En el campo teórico, hemos transitado de la modernidad (el impulso utópico, la mirada desde el futuro) a la contemporaneidad (la consideración del presente, lo que acaso se relaciona con las utopías defensivas que ha mencionado). ¿Qué sería entonces una literatura contemporánea?, ¿qué la pone en sintonía con nuestro tiempo (además de su posición respecto a los mass media)?
Esta sociedad no hubiera inventado la literatura si no la hubiera encontrado hecha. Es una práctica demasiado lenta y arcaica. A veces digo, un poco de broma, que leemos a la misma velocidad que en los tiempos de Aristóteles. Siempre tenemos que descifrar primero un signo y luego otro y luego otro.
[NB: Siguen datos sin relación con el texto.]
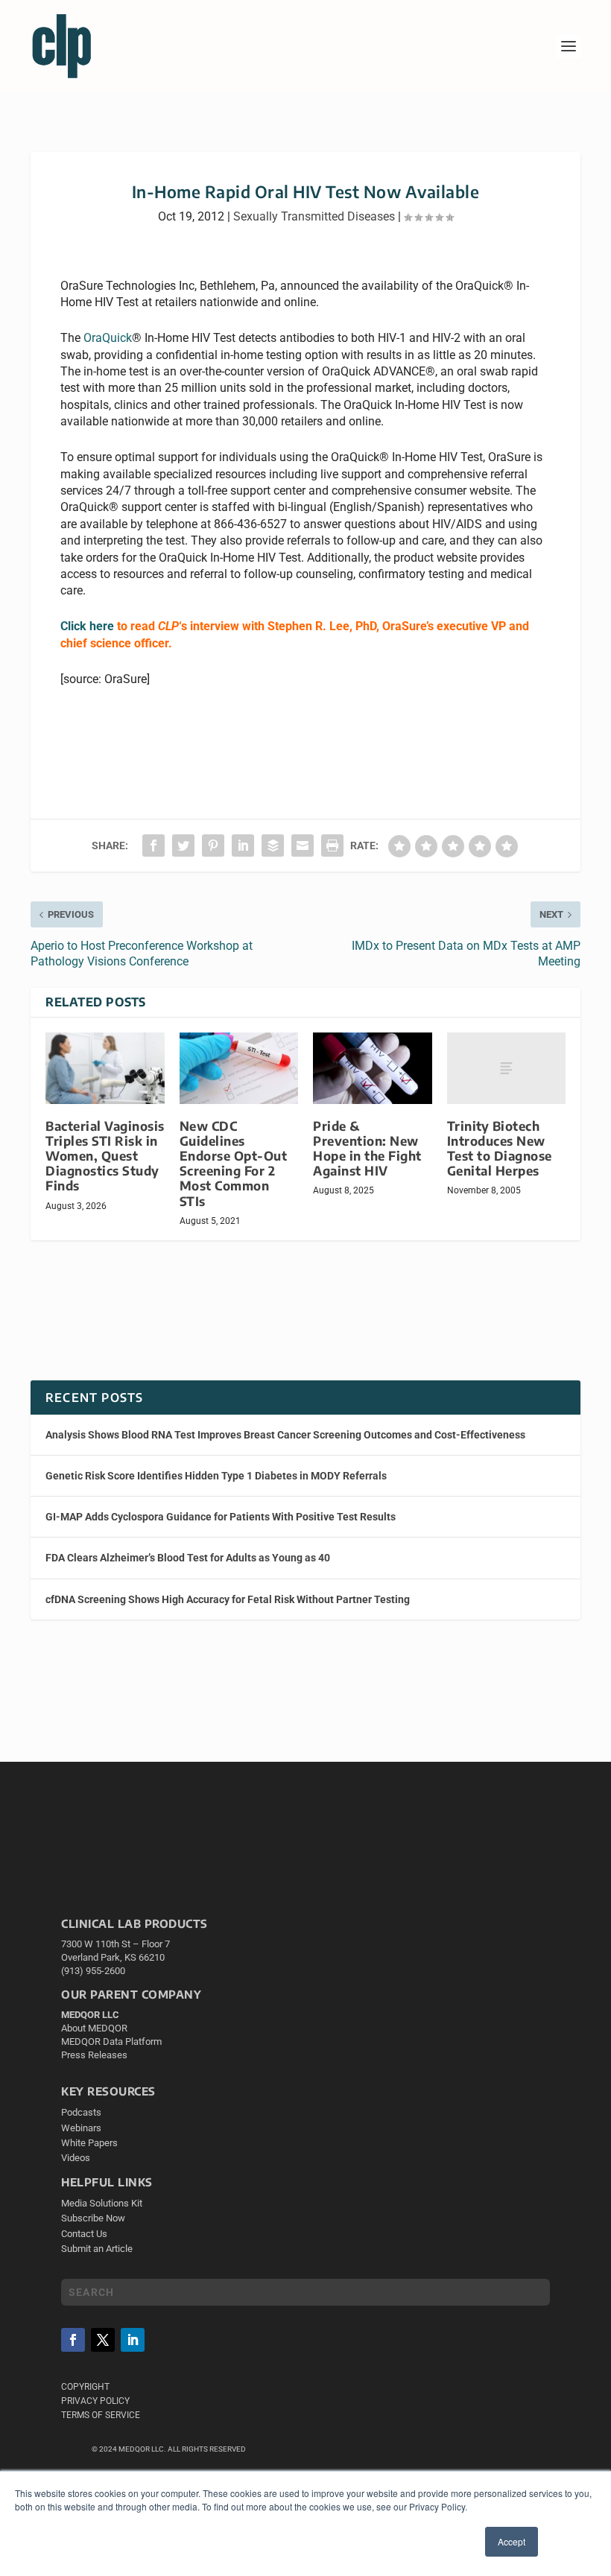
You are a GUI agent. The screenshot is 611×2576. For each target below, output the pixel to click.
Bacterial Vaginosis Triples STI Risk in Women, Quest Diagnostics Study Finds (105, 1156)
Cuando se dice que una imagen vale más que mil palabras sólo se quiere decir que una imagen se comprende instantáneamente, mientras que un texto de mil palabras exige una pausa para ser comprendido. De hecho, nuestra experiencia de la temporalidad la tenemos a través del lenguaje y de la narración. Se puede acelerar la circulación de los textos pero no el tiempo que nos lleva descifrarlos. El único lugar donde se puede experimentar cierta velocidad –o cierto vértigo– con relación al lenguaje es en la poesía. En ese sentido la poesía es lo contemporáneo mismo. Siempre está en el presente.
[1] El seminario fue convertido en libro y publicado por Eterna Cadencia en 2016. [N. del E.]